Question 17: I have two questions. One question is this: In listening to your talks and also reading the “Views on…” series, I’m trying to get a better understanding of where do social relations exist in relationship to the base and superstructure?  My understanding is that the social relations — like the oppression of women for example – are rooted fundamentally in the economic base of society but then they take expression within the superstructure of society. Could you speak to that more?

The other question is related in some ways. How do you see the application of solid core and elasticity within the transformation of the production relations and in the economic base of society under socialism?

Question 18: A book I read, Racial Transformations, has a subhead which says, “How Latinos and Asians are Remaking the World.” It’s getting at changing the discourse about race relations and class relations just being about white supremacy and the oppression of Black people even though that’s definitely a part of it. Could you speak to how different immigrants and different minorities are entering into these production relations in a very different way than Black people who were forced into slavery and its aftermath. How are different immigrants and minorities part of and changing the dynamics, the racial dynamics within this country and what that means for revolution and what we are trying to do?

Question 19: In your talk “Communism: A Whole New World and the Emancipation of All Humanity…” you talked about revengism and that our outlook and vision can’t be the last shall be first and the first shall be last. It reminded me of a statement you made about what the oppressors will try to force us to become in trying to make revolution. Recently I’ve been thinking a lot about your memoir when you talked about Peter Tosh and ego. On one level all that you’ve brought forward, including the example of your life, rebukes that.

Having listened to your recent talks, I’ve been thinking a lot about the great privilege it is but also the responsibility that we all have.  Could you talk about the role that all the individuals here and communists around the world can really play in trying to bring forward the profoundly liberating vision that you’ve been talking about?

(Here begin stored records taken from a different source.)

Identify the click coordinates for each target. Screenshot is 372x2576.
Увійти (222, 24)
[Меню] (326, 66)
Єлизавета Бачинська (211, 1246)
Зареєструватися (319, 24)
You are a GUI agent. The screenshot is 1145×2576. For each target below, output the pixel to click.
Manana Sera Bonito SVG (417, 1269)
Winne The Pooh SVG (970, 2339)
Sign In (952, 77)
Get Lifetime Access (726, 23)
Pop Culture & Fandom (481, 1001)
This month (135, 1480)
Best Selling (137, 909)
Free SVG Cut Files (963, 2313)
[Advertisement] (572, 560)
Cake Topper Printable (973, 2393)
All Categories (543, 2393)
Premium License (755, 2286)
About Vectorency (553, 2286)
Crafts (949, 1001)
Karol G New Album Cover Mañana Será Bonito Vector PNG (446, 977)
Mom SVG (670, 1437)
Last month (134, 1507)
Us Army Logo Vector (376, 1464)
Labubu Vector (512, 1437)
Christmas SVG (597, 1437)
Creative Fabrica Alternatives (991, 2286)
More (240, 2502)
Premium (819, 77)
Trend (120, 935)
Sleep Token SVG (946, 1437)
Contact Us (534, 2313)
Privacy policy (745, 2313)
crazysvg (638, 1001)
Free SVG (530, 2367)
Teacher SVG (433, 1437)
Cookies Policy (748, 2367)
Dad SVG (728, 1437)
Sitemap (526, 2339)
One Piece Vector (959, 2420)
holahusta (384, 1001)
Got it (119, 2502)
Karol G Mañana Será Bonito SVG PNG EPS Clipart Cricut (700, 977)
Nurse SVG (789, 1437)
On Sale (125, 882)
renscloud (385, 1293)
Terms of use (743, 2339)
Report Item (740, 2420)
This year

Question 20: In the Revolution newspaper series “The Basis, the Goals, and the Methods of the Communist Revolution” you have a quote from a comrade that said that people should embrace non-communists and non-communist ideas. Could you speak more to that? Why is that so important in getting over the first great hump and actually beyond that? Why is it so important to embrace non-communist ideas?

Question 21: Could you speak to the question that under socialism, the constitution will be a moving target, but apparently one of the principles is that socialist society would be set up along the lines of democratic centralism. I want to understand that in terms of solid core with a lot of elasticity.

Question 22: You’ve spoken a lot about internationalism, but I was hoping you could talk about how — in furthering the world revolution — there can be a contradiction between building socialism in a particular country where power has already been seized and actually furthering the overall world revolution?